Output the entries below so that they read exactly as they do now.

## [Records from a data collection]

────

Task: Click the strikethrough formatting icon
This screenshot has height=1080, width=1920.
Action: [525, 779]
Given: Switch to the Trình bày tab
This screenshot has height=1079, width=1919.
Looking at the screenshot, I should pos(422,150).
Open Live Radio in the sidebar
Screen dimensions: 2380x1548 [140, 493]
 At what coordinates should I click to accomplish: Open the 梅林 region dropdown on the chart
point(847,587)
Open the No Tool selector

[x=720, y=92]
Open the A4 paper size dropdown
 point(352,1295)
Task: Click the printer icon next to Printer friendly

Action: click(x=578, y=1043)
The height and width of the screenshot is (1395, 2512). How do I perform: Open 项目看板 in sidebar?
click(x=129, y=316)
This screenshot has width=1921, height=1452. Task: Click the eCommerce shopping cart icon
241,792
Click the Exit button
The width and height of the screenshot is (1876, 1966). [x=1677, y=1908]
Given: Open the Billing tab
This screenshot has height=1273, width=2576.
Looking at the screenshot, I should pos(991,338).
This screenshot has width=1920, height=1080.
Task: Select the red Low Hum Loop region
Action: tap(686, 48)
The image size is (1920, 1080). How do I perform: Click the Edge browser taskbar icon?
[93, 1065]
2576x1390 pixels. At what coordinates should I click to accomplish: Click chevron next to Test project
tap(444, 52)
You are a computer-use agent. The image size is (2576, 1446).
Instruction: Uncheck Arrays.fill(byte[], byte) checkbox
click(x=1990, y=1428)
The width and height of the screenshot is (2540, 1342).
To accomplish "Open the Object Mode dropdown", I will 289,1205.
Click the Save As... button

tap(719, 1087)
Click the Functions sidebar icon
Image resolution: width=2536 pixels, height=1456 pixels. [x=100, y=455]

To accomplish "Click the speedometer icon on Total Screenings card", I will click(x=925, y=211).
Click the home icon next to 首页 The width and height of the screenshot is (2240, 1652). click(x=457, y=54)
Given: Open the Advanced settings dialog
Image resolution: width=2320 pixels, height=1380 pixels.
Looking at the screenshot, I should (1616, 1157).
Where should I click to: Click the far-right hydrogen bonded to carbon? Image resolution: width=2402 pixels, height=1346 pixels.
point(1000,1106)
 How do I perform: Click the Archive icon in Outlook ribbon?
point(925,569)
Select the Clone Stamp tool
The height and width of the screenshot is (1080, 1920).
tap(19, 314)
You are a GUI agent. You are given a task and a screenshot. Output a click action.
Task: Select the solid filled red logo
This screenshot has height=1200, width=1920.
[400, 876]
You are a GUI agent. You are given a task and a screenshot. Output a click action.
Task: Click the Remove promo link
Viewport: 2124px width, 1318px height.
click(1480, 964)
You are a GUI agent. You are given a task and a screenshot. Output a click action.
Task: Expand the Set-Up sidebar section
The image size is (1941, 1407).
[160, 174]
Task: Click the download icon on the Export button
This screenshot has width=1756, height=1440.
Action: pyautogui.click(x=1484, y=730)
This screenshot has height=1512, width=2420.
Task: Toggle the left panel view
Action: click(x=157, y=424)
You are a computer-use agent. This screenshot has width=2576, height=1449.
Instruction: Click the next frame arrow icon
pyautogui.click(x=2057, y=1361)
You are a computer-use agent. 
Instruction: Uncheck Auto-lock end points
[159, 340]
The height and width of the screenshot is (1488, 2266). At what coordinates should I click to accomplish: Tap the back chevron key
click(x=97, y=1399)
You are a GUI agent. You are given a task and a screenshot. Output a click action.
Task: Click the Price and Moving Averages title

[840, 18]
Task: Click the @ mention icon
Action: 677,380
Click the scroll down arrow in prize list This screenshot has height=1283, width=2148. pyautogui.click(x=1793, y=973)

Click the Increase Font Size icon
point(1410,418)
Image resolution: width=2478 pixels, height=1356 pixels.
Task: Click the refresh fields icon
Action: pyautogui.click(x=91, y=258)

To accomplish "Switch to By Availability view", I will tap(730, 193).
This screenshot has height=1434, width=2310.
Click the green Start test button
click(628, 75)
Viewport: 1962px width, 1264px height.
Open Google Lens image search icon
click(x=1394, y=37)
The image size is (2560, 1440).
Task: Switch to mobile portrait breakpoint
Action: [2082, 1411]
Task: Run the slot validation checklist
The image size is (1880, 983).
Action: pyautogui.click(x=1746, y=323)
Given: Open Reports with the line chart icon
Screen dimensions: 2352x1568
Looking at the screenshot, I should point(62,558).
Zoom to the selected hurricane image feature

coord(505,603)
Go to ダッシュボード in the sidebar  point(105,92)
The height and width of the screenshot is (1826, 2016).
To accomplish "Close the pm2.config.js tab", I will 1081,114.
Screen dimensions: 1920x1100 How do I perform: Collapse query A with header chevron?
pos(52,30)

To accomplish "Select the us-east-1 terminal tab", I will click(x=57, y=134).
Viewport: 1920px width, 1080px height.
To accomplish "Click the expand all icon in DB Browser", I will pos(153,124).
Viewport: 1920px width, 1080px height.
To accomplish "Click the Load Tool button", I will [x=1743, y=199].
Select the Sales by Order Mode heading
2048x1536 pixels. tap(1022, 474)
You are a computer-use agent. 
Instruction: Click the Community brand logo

────

## [COMPLETED TASK]
Task: Click the strikethrough formatting icon
This screenshot has height=1080, width=1920.
Action: [525, 779]
Given: Switch to the Trình bày tab
This screenshot has height=1079, width=1919.
Looking at the screenshot, I should pos(422,150).
Open Live Radio in the sidebar
Screen dimensions: 2380x1548 [140, 493]
 At what coordinates should I click to accomplish: Open the 梅林 region dropdown on the chart
point(847,587)
Open the No Tool selector

[x=720, y=92]
Open the A4 paper size dropdown
 point(352,1295)
Task: Click the printer icon next to Printer friendly

Action: click(x=578, y=1043)
The height and width of the screenshot is (1395, 2512). How do I perform: Open 项目看板 in sidebar?
click(x=129, y=316)
This screenshot has width=1921, height=1452. Task: Click the eCommerce shopping cart icon
241,792
Click the Exit button
The width and height of the screenshot is (1876, 1966). [x=1677, y=1908]
Given: Open the Billing tab
This screenshot has height=1273, width=2576.
Looking at the screenshot, I should pos(991,338).
This screenshot has width=1920, height=1080.
Task: Select the red Low Hum Loop region
Action: tap(686, 48)
The image size is (1920, 1080). How do I perform: Click the Edge browser taskbar icon?
[93, 1065]
2576x1390 pixels. At what coordinates should I click to accomplish: Click chevron next to Test project
tap(444, 52)
You are a computer-use agent. The image size is (2576, 1446).
Instruction: Uncheck Arrays.fill(byte[], byte) checkbox
click(x=1990, y=1428)
The width and height of the screenshot is (2540, 1342).
To accomplish "Open the Object Mode dropdown", I will 289,1205.
Click the Save As... button

tap(719, 1087)
Click the Functions sidebar icon
Image resolution: width=2536 pixels, height=1456 pixels. [x=100, y=455]

To accomplish "Click the speedometer icon on Total Screenings card", I will click(x=925, y=211).
Click the home icon next to 首页 The width and height of the screenshot is (2240, 1652). click(x=457, y=54)
Given: Open the Advanced settings dialog
Image resolution: width=2320 pixels, height=1380 pixels.
Looking at the screenshot, I should (1616, 1157).
Where should I click to: Click the far-right hydrogen bonded to carbon? Image resolution: width=2402 pixels, height=1346 pixels.
point(1000,1106)
 How do I perform: Click the Archive icon in Outlook ribbon?
point(925,569)
Select the Clone Stamp tool
The height and width of the screenshot is (1080, 1920).
tap(19, 314)
You are a GUI agent. You are given a task and a screenshot. Output a click action.
Task: Select the solid filled red logo
This screenshot has height=1200, width=1920.
[400, 876]
You are a GUI agent. You are given a task and a screenshot. Output a click action.
Task: Click the Remove promo link
Viewport: 2124px width, 1318px height.
click(1480, 964)
You are a GUI agent. You are given a task and a screenshot. Output a click action.
Task: Expand the Set-Up sidebar section
The image size is (1941, 1407).
[160, 174]
Task: Click the download icon on the Export button
This screenshot has width=1756, height=1440.
Action: pyautogui.click(x=1484, y=730)
This screenshot has height=1512, width=2420.
Task: Toggle the left panel view
Action: click(x=157, y=424)
You are a computer-use agent. This screenshot has width=2576, height=1449.
Instruction: Click the next frame arrow icon
pyautogui.click(x=2057, y=1361)
You are a computer-use agent. 
Instruction: Uncheck Auto-lock end points
[159, 340]
The height and width of the screenshot is (1488, 2266). At what coordinates should I click to accomplish: Tap the back chevron key
click(x=97, y=1399)
You are a GUI agent. You are given a task and a screenshot. Output a click action.
Task: Click the Price and Moving Averages title

[840, 18]
Task: Click the @ mention icon
Action: 677,380
Click the scroll down arrow in prize list This screenshot has height=1283, width=2148. pyautogui.click(x=1793, y=973)

Click the Increase Font Size icon
point(1410,418)
Image resolution: width=2478 pixels, height=1356 pixels.
Task: Click the refresh fields icon
Action: pyautogui.click(x=91, y=258)

To accomplish "Switch to By Availability view", I will tap(730, 193).
This screenshot has height=1434, width=2310.
Click the green Start test button
click(628, 75)
Viewport: 1962px width, 1264px height.
Open Google Lens image search icon
click(x=1394, y=37)
The image size is (2560, 1440).
Task: Switch to mobile portrait breakpoint
Action: [2082, 1411]
Task: Run the slot validation checklist
The image size is (1880, 983).
Action: pyautogui.click(x=1746, y=323)
Given: Open Reports with the line chart icon
Screen dimensions: 2352x1568
Looking at the screenshot, I should point(62,558).
Zoom to the selected hurricane image feature

coord(505,603)
Go to ダッシュボード in the sidebar  point(105,92)
The height and width of the screenshot is (1826, 2016).
To accomplish "Close the pm2.config.js tab", I will 1081,114.
Screen dimensions: 1920x1100 How do I perform: Collapse query A with header chevron?
pos(52,30)

To accomplish "Select the us-east-1 terminal tab", I will click(x=57, y=134).
Viewport: 1920px width, 1080px height.
To accomplish "Click the expand all icon in DB Browser", I will pos(153,124).
Viewport: 1920px width, 1080px height.
To accomplish "Click the Load Tool button", I will [x=1743, y=199].
Select the Sales by Order Mode heading
2048x1536 pixels. tap(1022, 474)
You are a computer-use agent. 
Instruction: Click the Community brand logo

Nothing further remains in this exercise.